→ **Given text**:
====

Conventions of the major parties and committees running in the elections were held on Saturday 9 September 2023. The Law and Justice Party (PiS) had its convention in Końskie, but little was said there about its plans for the courts. Which is a shame. Because it wants to finally deal with them, which will mean a total dispute with the EU, which could end with funds for Poland being blocked and the PolExit issue being raised.

 

However, PiS has revealed its plans for the courts in its election programme, which is on the party’s website. This is a 300-page document. The judiciary is addressed on pages 158–164. And it is clearly stated there that PiS is going for the courts.

 

PiS confirms there what Jarosław Kaczyński and Minister of Justice Zbigniew Ziobro have already been repeatedly announcing. The party wants to liquidate the current courts, including the Supreme Court, and appoint new courts in their place, with ‘its own judges’. This means that independent judges will be removed. This will give PiS full power over Poland. The only thing left to take over will be the free media. PiS is even hoping to ‘reform’ the CJEU and send neo-judges to it.

 

PiS is going for the courts and for a collision with the EU

 

The ruling party is already making no secret of the fact that it will finally take control of the courts if it wins the elections. After all, its leader, Jarosław Kaczyński, recently announced this once again. He said at a rally in Sokołów Podlaski: ‘This time no one will stop us. We will change this’. And he said earlier that the courts are the last barricade to be overcome.

 

The party’s programme devotes several paragraphs to this. But this is enough to know what PiS will do with the courts if it wins the elections. Because draft laws, which Minister of Justice Zbigniew Ziobro had prepared, have already been around for months. They have been waiting in the so-called freezer for the time being; because the government was holding negotiations with Brussels to unblock billions for the NRRP. It is now clear that PiS has already abandoned any plans to make concessions to the EU and is setting its sights on confrontation.

 

The programme is announcing the ‘reform’ of the Supreme Court: ‘It will become an elite court of law. It will focus on cases of special importance and extraordinary complaints when there are grossly unjust final court judgments.’ What does that mean? Minister Ziobro has a ready bill abolishing the current Supreme Court and establishing a small Supreme Court with 30 vetted judges who would only deal with legal issues and look after the uniformity of judgments (but only within the framework of the extraordinary complaint passed by PiS).

 

Such a ‘reform’ means the removal of all the current legal judges of the Supreme Court and the neo-judges of the Supreme Court and the reappointment – after vetting – of 30 of ‘their own’ judges. The current cassations and cassation complaints would go to the courts of appeal. But the authorities would only appoint 5 such courts for the whole of Poland.

 

The PiS programme also confirms the plan to liquidate the current ordinary courts. It states: ‘We will also consistently aim to reform the structure of the courts. Their structure will change and will become simple and transparent. This will shorten the route of citizens to court; they will be able to settle matters of importance to them closer to home.’

 

Minister Ziobro also has bills ready for that, which are waiting in the so-called freezer. This is the plan. The current courts of appeal, as well as the regional and district courts will be liquidated. New area and provincial/appeal courts will be established in their place. This reorganisation will open the door to the vetting of all judges in Poland. Because they will have to be reappointed to the new courts.

====

→ **Recorded information**:
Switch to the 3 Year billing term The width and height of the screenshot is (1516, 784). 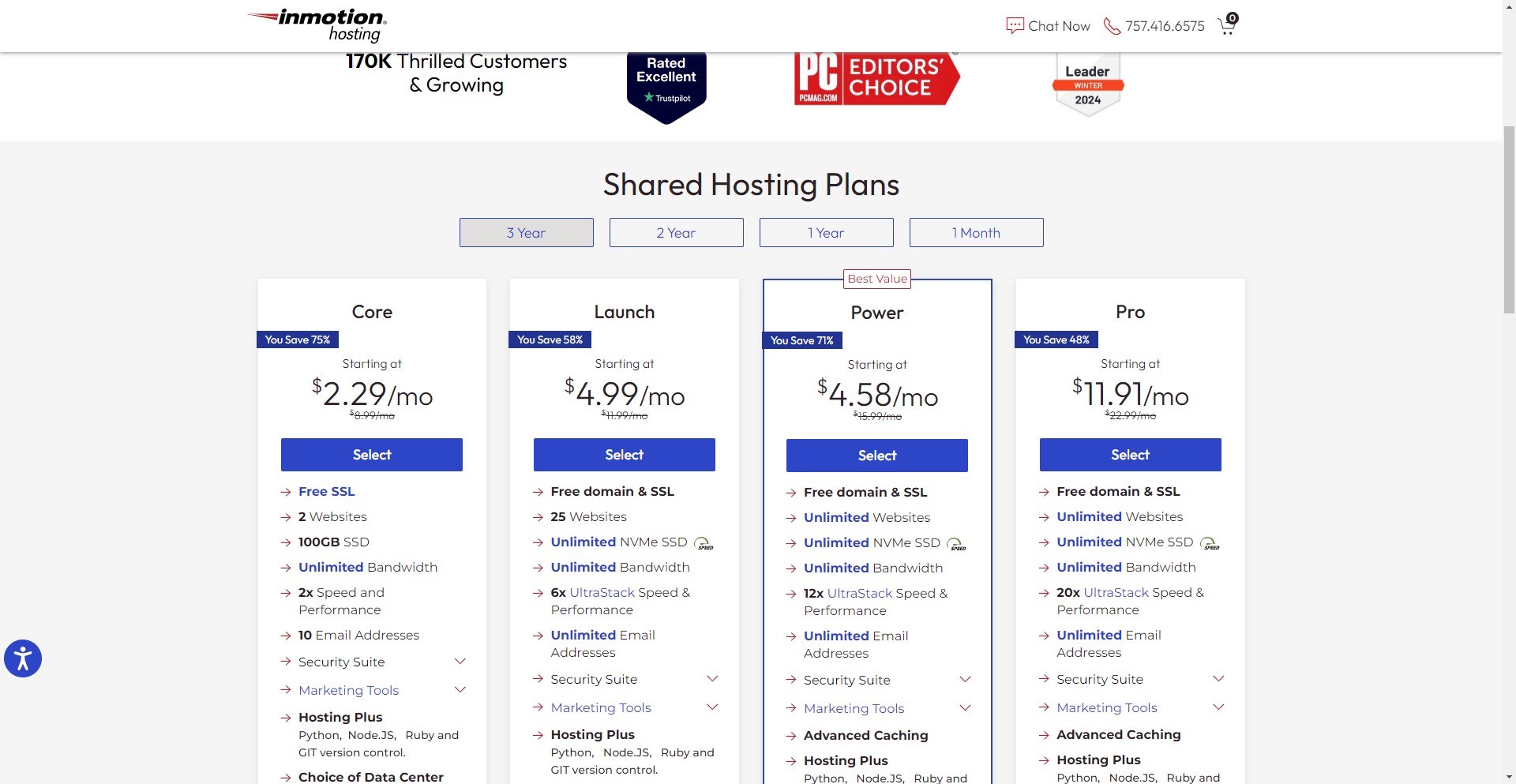coord(527,233)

====

→ **What you have to do**:
Please copy word for word the passage of the article on PiS's plans for the courts that opens with "The PiS programme" and closes with "the new courts.". The listing has no connection to the article on PiS's plans for the courts.

→ **Worked answer**:
The PiS programme also confirms the plan to liquidate the current ordinary courts. It states: ‘We will also consistently aim to reform the structure of the courts. Their structure will change and will become simple and transparent. This will shorten the route of citizens to court; they will be able to settle matters of importance to them closer to home.’

 

Minister Ziobro also has bills ready for that, which are waiting in the so-called freezer. This is the plan. The current courts of appeal, as well as the regional and district courts will be liquidated. New area and provincial/appeal courts will be established in their place. This reorganisation will open the door to the vetting of all judges in Poland. Because they will have to be reappointed to the new courts.